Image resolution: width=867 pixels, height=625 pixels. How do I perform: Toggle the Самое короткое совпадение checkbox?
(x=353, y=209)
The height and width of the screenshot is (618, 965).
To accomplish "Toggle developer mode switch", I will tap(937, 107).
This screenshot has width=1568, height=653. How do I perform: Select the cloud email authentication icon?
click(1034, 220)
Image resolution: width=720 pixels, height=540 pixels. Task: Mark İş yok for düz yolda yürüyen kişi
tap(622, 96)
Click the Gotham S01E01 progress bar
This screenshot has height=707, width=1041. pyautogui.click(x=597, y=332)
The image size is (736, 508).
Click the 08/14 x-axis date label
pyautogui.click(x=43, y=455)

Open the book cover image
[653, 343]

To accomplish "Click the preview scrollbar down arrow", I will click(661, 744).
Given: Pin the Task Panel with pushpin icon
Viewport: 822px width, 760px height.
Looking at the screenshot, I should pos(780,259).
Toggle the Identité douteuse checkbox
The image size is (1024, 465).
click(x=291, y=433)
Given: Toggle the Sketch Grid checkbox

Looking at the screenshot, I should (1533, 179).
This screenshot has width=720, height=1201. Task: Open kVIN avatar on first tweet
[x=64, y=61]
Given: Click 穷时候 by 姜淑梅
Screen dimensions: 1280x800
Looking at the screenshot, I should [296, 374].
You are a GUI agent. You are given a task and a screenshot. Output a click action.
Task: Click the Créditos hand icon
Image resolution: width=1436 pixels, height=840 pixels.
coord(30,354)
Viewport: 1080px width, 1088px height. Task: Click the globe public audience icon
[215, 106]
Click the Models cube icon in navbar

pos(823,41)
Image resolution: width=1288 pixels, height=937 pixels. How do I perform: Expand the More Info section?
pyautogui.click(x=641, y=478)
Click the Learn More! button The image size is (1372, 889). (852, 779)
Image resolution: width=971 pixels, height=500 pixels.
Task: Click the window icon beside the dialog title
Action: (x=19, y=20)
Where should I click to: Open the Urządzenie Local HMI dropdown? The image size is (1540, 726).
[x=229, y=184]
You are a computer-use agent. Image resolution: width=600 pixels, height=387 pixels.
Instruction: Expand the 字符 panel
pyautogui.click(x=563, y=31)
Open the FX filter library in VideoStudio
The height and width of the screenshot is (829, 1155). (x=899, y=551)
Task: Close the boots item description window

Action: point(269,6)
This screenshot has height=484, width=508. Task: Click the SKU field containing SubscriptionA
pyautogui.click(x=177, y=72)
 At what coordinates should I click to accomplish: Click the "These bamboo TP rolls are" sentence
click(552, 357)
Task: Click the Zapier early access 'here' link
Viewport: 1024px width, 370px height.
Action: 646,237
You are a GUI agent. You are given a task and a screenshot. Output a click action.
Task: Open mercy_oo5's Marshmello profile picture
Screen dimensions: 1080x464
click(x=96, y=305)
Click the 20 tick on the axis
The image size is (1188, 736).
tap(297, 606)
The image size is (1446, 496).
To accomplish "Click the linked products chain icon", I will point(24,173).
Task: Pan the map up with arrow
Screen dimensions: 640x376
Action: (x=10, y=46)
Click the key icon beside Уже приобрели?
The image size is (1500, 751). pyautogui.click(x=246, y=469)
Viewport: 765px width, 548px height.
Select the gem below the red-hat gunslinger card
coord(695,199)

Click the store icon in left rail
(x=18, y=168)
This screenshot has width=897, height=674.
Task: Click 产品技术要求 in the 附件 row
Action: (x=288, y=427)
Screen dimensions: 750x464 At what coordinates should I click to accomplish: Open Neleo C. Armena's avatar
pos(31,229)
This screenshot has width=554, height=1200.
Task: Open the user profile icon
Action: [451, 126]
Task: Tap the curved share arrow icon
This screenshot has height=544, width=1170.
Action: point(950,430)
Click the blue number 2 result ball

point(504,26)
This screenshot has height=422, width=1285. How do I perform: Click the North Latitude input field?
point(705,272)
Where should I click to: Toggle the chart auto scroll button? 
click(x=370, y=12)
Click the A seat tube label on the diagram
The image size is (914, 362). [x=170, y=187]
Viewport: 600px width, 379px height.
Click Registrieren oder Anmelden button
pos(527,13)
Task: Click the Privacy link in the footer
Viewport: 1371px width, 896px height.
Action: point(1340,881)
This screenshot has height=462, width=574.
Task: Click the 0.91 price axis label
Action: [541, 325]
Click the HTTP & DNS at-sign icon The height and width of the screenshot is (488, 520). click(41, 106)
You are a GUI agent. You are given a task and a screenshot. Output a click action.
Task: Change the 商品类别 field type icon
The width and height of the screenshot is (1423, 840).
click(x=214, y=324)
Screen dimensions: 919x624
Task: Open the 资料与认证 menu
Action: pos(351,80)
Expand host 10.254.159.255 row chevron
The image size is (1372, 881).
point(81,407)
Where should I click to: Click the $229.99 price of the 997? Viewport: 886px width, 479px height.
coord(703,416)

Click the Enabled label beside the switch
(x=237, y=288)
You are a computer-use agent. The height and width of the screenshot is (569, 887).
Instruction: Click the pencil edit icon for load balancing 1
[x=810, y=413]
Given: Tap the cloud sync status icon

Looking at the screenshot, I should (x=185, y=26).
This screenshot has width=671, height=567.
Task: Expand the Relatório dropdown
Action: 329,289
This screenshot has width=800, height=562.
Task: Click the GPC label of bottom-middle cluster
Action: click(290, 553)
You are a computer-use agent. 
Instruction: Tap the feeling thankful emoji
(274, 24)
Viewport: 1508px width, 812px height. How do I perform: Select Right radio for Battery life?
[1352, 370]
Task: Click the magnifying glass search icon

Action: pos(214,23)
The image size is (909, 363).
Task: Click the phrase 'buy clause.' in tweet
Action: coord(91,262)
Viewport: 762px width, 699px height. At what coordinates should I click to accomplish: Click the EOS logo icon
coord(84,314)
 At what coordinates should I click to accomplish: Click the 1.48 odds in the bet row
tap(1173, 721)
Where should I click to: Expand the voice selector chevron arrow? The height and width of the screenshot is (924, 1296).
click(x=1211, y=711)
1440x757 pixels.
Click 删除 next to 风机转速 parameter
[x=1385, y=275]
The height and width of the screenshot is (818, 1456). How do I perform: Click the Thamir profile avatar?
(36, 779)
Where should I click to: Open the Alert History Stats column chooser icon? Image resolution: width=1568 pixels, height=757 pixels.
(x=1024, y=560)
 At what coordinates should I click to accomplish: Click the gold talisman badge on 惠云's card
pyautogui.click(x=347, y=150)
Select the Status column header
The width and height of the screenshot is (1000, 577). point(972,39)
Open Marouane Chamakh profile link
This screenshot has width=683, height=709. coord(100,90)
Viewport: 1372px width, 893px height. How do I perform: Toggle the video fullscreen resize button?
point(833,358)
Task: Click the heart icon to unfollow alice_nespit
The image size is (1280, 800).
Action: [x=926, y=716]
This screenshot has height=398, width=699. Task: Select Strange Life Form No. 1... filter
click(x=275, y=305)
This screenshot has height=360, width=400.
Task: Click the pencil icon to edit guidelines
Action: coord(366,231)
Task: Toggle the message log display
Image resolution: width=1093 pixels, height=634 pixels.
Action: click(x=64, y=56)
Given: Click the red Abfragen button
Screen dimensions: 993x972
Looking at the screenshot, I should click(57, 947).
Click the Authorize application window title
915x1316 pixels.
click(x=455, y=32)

* * * *

• [TASK TO CARRY OUT]: Please copy the lines in the records above between the one holding "Where should I click to: Click" and the one holding "You are a computer-use agent. The", inclusive, exactly and with no other line.

• [WRITTEN RESPONSE]:
Where should I click to: Click the $229.99 price of the 997? Viewport: 886px width, 479px height.
coord(703,416)

Click the Enabled label beside the switch
(x=237, y=288)
You are a computer-use agent. The height and width of the screenshot is (569, 887).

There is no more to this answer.